Bring (Come) Me The Head Of A Millionaire

Two smells I miss getting a fix of: fix and glue. First, fix, the chemical used to preserve a photographic image. When you develop a black and white photograph – in the old-fashioned way, in the darkroom - the print goes through three trays of chemicals: developer, stop bath and fix, and fix smells like Brie. No: fix smells of sperm.
Long before eBay I bought a photographic enlarger from a millionaire’s widow in Chalk Farm - saw it advertised in 'Amateur Photographer' magazine. When I first set eyes on the enlarger it was wearing a black bin-liner on its head, as if in mourning for its millionaire master. The widow told me this was not the case, that the enlarger had been bagged in the cellar for ages (like a hostage); her late husband hadn’t used it for thirty years or more. I paid her and struggled across home across the river with it. We made for an odd couple on the underground. I very much doubt whether you could travel – on public transport – with such a sinister object nowadays, what with hoodies, the impending burka ban in Belgium and all. And if we had have been stopped-and-searched I would have had some explaining to do. Under the bag, inside the enlarger’s head was another kind of head: a dead head.
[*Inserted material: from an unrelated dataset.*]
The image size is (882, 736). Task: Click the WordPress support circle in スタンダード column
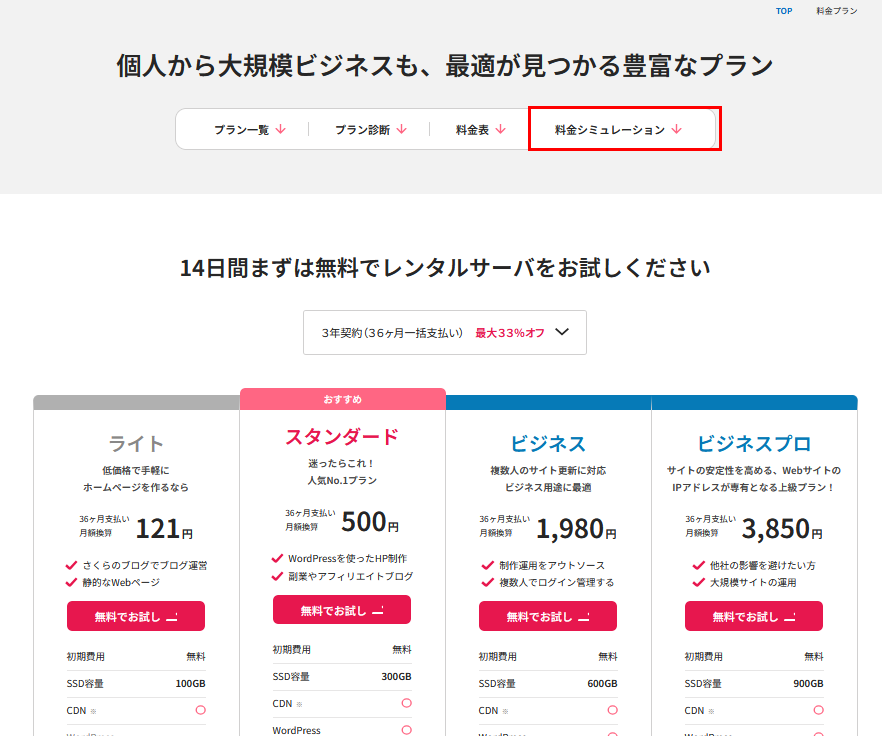tap(409, 731)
I was rocking around on the Northern Line with a deathly exploding penis on my lap.
When I got home I discovered, in the negative carrier of the enlarger, what I could only presume is the moment a millionaire ejaculated (sometime in the mid 1960s - about the time I was conceived). This explosive image only appears on one of a strip of six negatives. The other five negatives depict his wife - the widow I’d just met - thirty or so years younger, riding a camel in the desert. By the look of things (he’s kept his socks on) it must be a self-portrait (headless, but not strictly speaking, a headless self-portrait). Much of photography is about control, yet here’s an image that demonstrates pictorial control over a loss of control; what Cartier-Bresson would have called, ‘The decisive moment’.
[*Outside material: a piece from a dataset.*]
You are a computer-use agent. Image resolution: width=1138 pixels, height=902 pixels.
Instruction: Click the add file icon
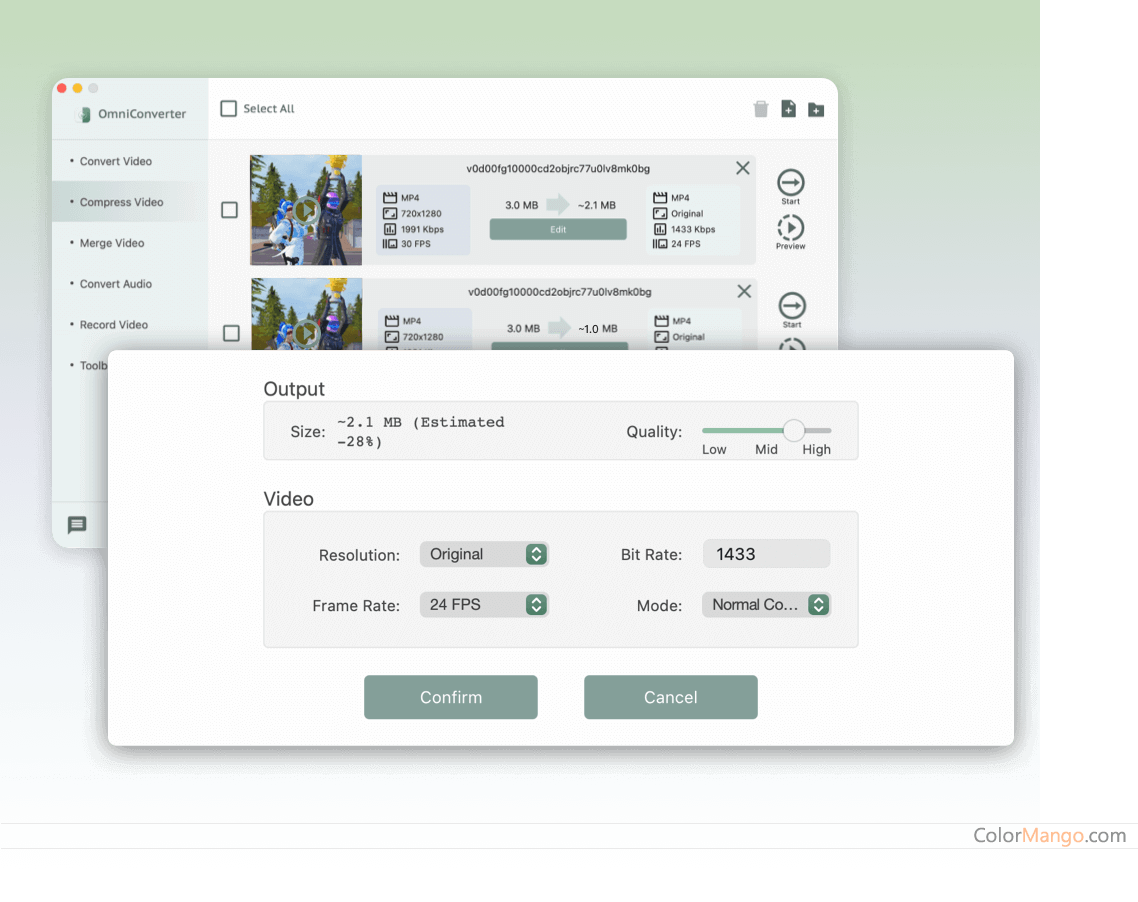(788, 109)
And I’ve heard you can have such a thing as a blinding orgasm: this image could have been taken, but not seen. And it’s only right and fitting that the exploding penis was found in an enlarger; a machine with a head at the top of a column; a device that spits-out light.
Oh, and how do I know it’s a millionaire’s dick? I’ve since done some research. He was quite well known in fact. But that’s for another day, another blog. And I didn’t send his widow a print. Perhaps I should send her this drawing instead - it’s the nearest thing to it, and a sticky end too: I used to sit on top of this dick-like rock and get a fix of glue.